Friday, April 19, 2013

Take this suffering ...

In light of the horrific events in Boston this week, I thought I would write (still again) about the darkness that popped up again. Two (or three) bombers at the end of a great running of the Boston Marathon leaves us with dead and with suffering. The question over and over again is why? Why would these idiots do something like this?

Ever felt you were wandering in the dark? Peace is hard to find. We call out to the one source of light we can see, and our hands flail in the darkness looking for a hand up or a hand out.

Be thou my vision, the writer penned, and we concur.

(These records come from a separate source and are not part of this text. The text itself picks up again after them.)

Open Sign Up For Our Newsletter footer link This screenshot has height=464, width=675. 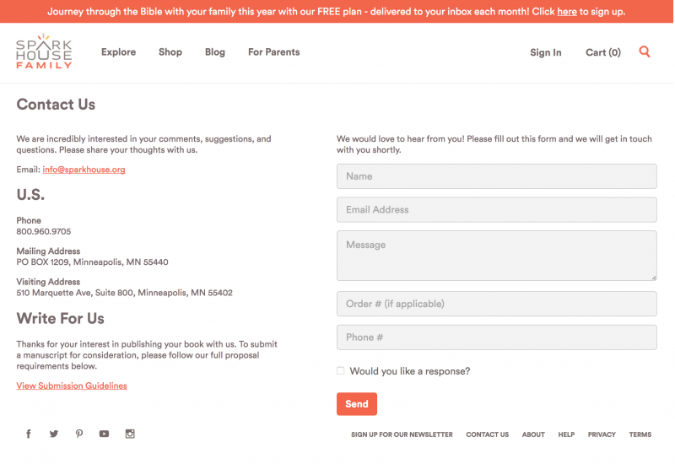click(402, 434)
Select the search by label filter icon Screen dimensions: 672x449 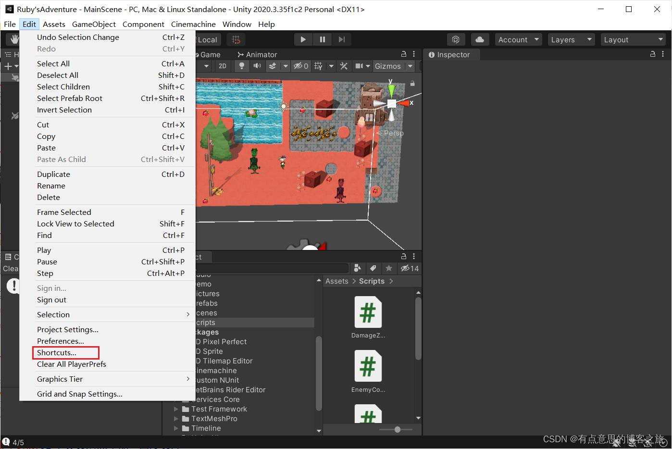(x=373, y=268)
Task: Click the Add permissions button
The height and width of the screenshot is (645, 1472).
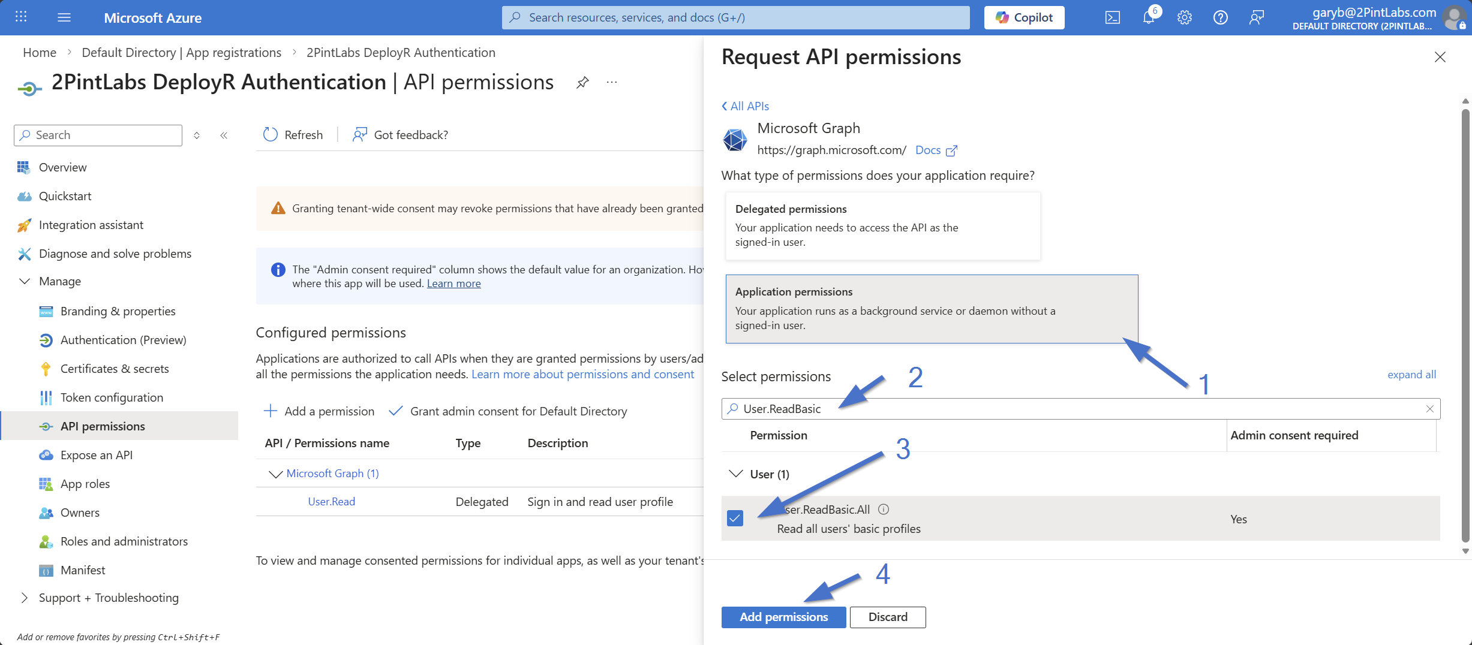Action: click(x=783, y=617)

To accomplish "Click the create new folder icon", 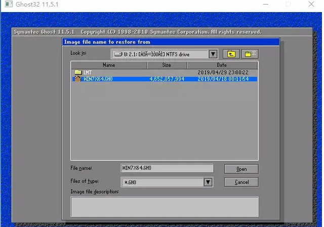I will 250,54.
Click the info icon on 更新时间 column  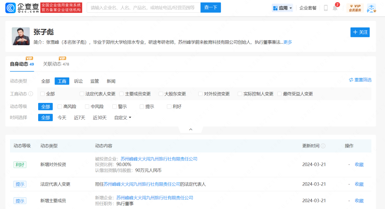coord(323,146)
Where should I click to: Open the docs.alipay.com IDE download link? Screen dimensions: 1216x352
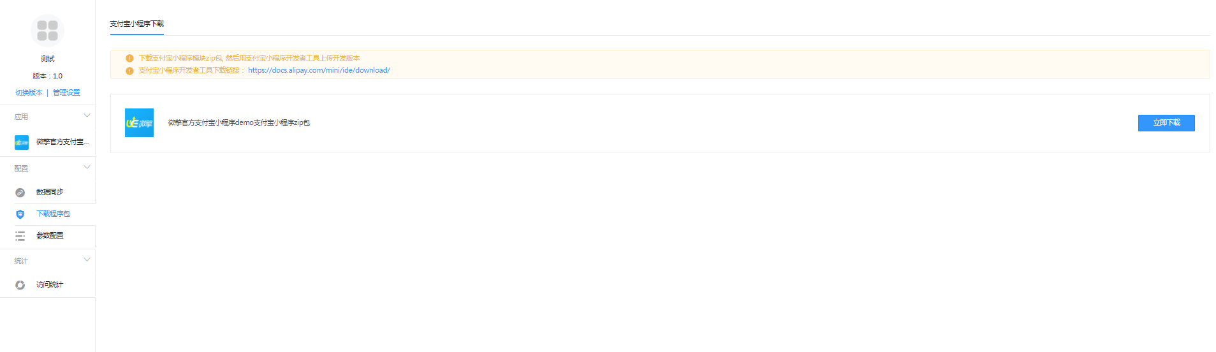(x=319, y=70)

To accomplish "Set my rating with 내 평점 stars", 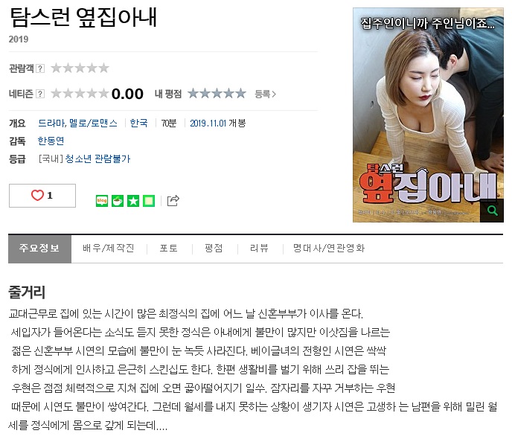I will click(x=217, y=94).
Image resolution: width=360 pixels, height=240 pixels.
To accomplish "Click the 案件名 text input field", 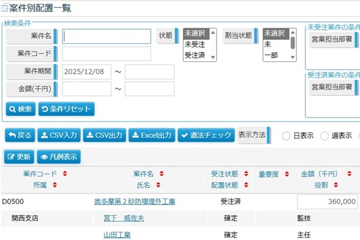I will (106, 36).

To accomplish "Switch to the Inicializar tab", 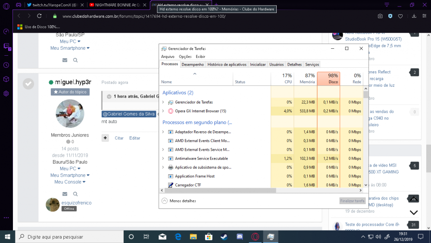I will [258, 64].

In several places in the book Wandering in Darkness: Narrative and the Problem of Suffering by Eleonore Stump, looks at four Biblical narratives about suffering -- the stories of Job, Samson, Abraham and Isaac, and Mary of Bethany.
 
Stump asks the question of why does God cause or allow me to suffer in the world ? Stump's answer can be boiled down to the following four (increasingly large) explanatory steps. (1) God loves me and so desires to be united in love with me. (2) Such union is impossible even for God in my current psychically fragmented condition. To make union possible, I need to be internally integrated around the good and (3) to achieve such integration, I need to undergo a process of justification and sanctification. Unfortunately, (4) the best means available to God to promote that process is to cause or allow me to suffer. So ironically, God's love for me ultimately leads to God's desiring (in his consequent will) that I suffer.
 
Truthfully, as I watch video of the suffering that went on in Boston, I have difficulty with the notion of the one who loves me most being thrilled about my suffering. I believe that good comes from suffering, but I don't latch onto the idea that God revels in it.
 
What say you readers? Where does the idea of suffering being "good" for us come from, and where do we sit with it?
 
The writer of Job quotes him this way: “What did I do to deserve this? Did I ever hit anyone who was calling for help? Haven’t I wept for those who live a hard life, been heartsick over the lot of the poor? But where did it get me? I expected good but evil showed up. I looked for light but darkness fell. My stomach’s in a constant churning, never settles down. Each day confronts me with more  suffering."
 
In the Message rendering of Matthew's Gospel, we read, "Then Jesus went to work on his disciples. “Anyone who intends to come with me has to let me lead. You’re not in the driver’s seat; I am. Don’t run from suffering; embrace it. Follow me and I’ll show you how. Self-help is no help at all. Self-sacrifice is the way, my way, to finding yourself, your true self. What kind of deal is it to get everything you want but lose yourself? What could you ever trade your soul for?"
 
Don't run from suffering; embrace it.
 
The idea is powerful; it is defeating; it is perhaps the hardest of hard teaching by the Messiah.
 
I acknowledge, for example, that exercising and watching what I eat is the only way I'm going to lose weight. I acknowledge that I hate exercising.
 
The fact is, in our culture we strive to avoid pain, make work easier and pursue pleasure, and I'm down with all that. We have appliances and tools to make every job effortless, and that's what I want. We make boundaries to limit relationships that cause pain.  The problem comes when we don't recognize that, some difficulty or having to work at something, makes us better. Spiritual life is like exercise. You have to exercise a long time to see results. It's not always fun and it sometimes hurts, but we end up stronger.
 
Suffering is the broccoli of the world. Do I want it? Absolutely not. Can it help me to grow in the best meaning of the world? Absolutely so.
 
Follow Jesus and he'll show us how. I would love to write that there is an easier way, but I think of Jesus in the Garden praying for the Father to take the cup of suffering away, and the answer placed on the heart and mind of the Christ was, "Your will, not my own."
 
Can't take the cup? He'll help. Can't suffer a minute longer? He'll suffer with us. Can't hold on? He'll hold on for us. He's there at the beginning; he'll be there, scabs over the cuts, dried sacrifical blood over the thorn-marks and the nail-holes.
 
That's not just the best way; it's the only way. It's what God the Father came up before he came up with the idea of time. That time thing turned out to be a pretty good idea, so I guess this means of redemption will work out, too.
 
The storms can't hold a wavering candle to Jesus.